# Early Calcium deficiency



## HeyPK (Jan 23, 2004)

Here is a picture of very early signs of calcium deficiency in Vallisneria. Note the little waves in the leaves marked with arrows. As the deficiency gets worse, the waviness of the leaves gets more pronounced until they look as though they got jammed into a small space as they tried to lengthen. White streaks appear and the leaves are much shorter and highly crinkled. Then the leaves get mostly white and very distorted, Then the growth region (meristem) dies. See the picture


----------



## BigFoot (Jan 3, 2005)

I have been here before except that i wasn't short on Ca. So what causes it when your not short on Ca?


----------



## HeyPK (Jan 23, 2004)

Adding calcium to the water column (by adding some lime) sped up the growth a lot and reduced the waviness in the new growth. The waviness was not totally eliminated, however. This particular variety of Vallisneria came from a river that has a lot of snails. Very likely, the river bed substrate the plants grow in is full of snail shells. It may be that the best way to get calcium to these plants would be to have it in the substrate. What I should try is to grow some in a soil substrate to which some ground up egg shells have been added. Maybe the plants really get calcium the best with their roots.


----------



## HeyPK (Jan 23, 2004)

Here is a picture taken 14 days after the first picture. The calcium was added to the tank about 10 days ago. The Vallisneria has responded to the calcium and grown very rapidly and is now producing long leaves. In a few plants, there is still a little waviness, but most plants look fine. The Sagittaria has grown a lot, too. See the picture See earlier picture (two weeks ago)


----------



## BigFoot (Jan 3, 2005)

How high is your calcium now? I got 50 ppms and mine are showing signs like yours and also turning red.


----------



## HeyPK (Jan 23, 2004)

I will do a calcium test tomorrow and get back to you. With these vals, it seems that they need a lot.


----------



## BigFoot (Jan 3, 2005)

What happen to the test?


----------



## HeyPK (Jan 23, 2004)

My calcium level is 125 ppm expressed as CaCO3. I used the LaMotte hardness test kit, which is able to test for just calcium or for total hardness, which is calcium plus magnesium. This is after I added the lime. I should have done a calcium test before. The Vallisneria looks pretty good now, and it is growing very rapidly.


----------



## BigFoot (Jan 3, 2005)

My Vals shows signs at 50 ppm i am starting to add Ca slowly. I ll post when they stop showing.


----------
-=-=-=-=-
Goal 1
In the forum thread, what calcium level did HeyPK measure after adding the lime?
The forum thread and the records come from separate sources.
-=-=-=-=-
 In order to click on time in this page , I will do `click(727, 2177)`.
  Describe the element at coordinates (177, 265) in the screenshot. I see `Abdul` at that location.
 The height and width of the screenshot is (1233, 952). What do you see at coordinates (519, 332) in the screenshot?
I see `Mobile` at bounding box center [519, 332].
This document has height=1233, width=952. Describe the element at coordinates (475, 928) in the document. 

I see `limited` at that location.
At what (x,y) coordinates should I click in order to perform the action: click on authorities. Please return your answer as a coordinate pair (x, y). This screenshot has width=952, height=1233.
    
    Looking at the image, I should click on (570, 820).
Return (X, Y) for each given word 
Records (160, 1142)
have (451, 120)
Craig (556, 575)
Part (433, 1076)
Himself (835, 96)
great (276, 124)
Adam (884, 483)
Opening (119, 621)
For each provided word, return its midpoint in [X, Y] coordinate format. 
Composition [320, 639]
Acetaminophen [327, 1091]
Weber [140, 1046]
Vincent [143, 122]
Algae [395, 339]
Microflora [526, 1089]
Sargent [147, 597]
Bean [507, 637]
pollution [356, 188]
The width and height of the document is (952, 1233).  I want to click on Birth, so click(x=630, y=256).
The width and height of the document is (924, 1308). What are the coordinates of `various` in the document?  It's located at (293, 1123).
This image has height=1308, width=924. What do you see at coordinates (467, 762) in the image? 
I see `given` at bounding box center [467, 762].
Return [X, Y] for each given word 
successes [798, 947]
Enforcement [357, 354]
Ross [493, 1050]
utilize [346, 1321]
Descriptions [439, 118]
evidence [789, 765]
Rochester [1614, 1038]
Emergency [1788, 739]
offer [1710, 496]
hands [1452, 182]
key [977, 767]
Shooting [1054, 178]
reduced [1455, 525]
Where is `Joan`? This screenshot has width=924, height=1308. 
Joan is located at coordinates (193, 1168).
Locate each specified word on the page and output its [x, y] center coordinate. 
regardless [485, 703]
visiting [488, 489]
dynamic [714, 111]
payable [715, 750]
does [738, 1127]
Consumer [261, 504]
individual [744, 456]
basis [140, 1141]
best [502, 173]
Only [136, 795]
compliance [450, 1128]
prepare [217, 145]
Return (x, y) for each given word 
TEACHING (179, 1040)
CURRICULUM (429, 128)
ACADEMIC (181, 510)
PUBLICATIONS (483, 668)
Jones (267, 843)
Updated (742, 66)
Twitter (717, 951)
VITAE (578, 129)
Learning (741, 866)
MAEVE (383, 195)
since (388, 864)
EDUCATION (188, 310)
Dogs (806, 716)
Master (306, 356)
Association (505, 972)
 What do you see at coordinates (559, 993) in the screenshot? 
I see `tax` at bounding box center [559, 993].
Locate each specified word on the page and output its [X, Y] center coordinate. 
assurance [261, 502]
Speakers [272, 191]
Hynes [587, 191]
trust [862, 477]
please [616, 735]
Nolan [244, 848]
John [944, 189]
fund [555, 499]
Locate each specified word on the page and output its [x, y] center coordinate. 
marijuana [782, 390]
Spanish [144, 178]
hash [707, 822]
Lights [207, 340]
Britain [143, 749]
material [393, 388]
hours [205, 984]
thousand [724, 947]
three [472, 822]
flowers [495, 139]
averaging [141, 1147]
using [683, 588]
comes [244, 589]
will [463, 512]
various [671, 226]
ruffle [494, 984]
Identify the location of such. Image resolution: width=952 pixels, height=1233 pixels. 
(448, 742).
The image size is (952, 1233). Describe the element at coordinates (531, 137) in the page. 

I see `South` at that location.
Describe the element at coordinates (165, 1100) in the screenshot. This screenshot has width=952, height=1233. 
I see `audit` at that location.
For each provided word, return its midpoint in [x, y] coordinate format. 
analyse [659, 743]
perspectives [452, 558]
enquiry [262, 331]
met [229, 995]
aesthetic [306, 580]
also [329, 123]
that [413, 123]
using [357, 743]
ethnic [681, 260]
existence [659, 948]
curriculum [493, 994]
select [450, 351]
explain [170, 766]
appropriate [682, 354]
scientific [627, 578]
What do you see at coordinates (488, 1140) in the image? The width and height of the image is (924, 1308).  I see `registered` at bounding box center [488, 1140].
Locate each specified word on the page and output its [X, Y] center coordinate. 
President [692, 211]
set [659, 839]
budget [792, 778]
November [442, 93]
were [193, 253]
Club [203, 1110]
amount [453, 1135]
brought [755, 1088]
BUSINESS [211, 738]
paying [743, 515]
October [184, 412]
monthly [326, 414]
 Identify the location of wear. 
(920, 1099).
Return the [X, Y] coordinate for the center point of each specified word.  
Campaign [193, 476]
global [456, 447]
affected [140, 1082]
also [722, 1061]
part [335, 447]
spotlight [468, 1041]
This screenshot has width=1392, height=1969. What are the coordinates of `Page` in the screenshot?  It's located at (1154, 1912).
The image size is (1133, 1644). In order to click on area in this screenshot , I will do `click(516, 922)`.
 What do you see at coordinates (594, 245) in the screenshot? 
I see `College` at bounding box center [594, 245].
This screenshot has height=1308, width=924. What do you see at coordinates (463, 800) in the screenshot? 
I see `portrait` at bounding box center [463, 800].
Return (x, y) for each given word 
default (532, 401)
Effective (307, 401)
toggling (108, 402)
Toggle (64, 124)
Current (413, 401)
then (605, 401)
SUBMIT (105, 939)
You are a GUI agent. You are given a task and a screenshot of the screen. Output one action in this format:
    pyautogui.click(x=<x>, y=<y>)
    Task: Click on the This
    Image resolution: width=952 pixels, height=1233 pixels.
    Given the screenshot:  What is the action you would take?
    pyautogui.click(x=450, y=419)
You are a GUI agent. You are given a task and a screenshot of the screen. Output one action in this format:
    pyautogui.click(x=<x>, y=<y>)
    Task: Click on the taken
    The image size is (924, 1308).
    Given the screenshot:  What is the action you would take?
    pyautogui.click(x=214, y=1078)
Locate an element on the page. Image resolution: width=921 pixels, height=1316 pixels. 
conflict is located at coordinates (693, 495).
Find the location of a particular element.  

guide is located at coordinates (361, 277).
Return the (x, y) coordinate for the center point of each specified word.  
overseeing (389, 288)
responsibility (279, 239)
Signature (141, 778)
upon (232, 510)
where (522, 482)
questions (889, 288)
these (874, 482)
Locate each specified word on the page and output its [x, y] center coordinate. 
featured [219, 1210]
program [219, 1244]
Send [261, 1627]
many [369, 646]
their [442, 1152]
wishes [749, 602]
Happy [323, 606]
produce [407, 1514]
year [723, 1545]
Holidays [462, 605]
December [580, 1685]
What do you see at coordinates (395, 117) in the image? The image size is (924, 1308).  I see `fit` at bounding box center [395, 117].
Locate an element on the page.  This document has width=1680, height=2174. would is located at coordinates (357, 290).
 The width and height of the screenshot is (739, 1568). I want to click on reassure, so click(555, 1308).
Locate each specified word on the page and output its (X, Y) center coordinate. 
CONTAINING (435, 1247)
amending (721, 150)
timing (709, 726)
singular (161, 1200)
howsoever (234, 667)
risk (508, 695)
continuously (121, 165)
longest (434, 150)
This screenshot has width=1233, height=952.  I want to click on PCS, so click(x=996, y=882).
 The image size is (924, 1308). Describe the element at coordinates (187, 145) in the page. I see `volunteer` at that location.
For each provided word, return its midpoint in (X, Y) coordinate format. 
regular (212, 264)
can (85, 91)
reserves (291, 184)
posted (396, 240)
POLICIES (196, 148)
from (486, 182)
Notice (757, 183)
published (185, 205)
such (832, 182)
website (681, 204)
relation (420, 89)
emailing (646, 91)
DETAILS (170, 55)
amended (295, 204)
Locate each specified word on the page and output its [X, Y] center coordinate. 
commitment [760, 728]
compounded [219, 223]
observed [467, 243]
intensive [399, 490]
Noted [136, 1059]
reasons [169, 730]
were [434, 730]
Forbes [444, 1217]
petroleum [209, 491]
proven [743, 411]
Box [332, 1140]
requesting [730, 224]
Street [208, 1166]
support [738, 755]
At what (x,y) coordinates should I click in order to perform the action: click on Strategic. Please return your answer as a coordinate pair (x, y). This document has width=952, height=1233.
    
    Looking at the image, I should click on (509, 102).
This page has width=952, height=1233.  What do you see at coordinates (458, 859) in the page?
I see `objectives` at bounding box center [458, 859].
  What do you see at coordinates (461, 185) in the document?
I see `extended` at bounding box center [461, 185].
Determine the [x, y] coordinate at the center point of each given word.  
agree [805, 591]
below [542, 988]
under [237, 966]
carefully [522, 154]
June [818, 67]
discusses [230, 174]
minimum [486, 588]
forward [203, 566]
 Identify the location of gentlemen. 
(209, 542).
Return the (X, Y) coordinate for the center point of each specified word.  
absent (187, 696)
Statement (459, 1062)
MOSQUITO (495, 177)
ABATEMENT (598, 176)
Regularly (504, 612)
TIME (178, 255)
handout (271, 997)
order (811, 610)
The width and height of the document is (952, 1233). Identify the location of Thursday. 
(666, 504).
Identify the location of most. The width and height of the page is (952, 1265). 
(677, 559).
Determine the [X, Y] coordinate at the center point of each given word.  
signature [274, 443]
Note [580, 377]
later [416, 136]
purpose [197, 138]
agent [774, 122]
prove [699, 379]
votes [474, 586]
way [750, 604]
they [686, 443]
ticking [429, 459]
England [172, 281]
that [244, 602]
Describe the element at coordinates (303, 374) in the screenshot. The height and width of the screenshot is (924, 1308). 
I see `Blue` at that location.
-=-=-=-=-
Goal 2
Copy everything in the records from the line containing "fund [555, 499]" down to the line containing "ruffle [494, 984]", with both of those lines included.

Task answer 1
125 ppm, expressed as CaCO3.

Task answer 2
fund [555, 499]
Locate each specified word on the page and output its [x, y] center coordinate. 
marijuana [782, 390]
Spanish [144, 178]
hash [707, 822]
Lights [207, 340]
Britain [143, 749]
material [393, 388]
hours [205, 984]
thousand [724, 947]
three [472, 822]
flowers [495, 139]
averaging [141, 1147]
using [683, 588]
comes [244, 589]
will [463, 512]
various [671, 226]
ruffle [494, 984]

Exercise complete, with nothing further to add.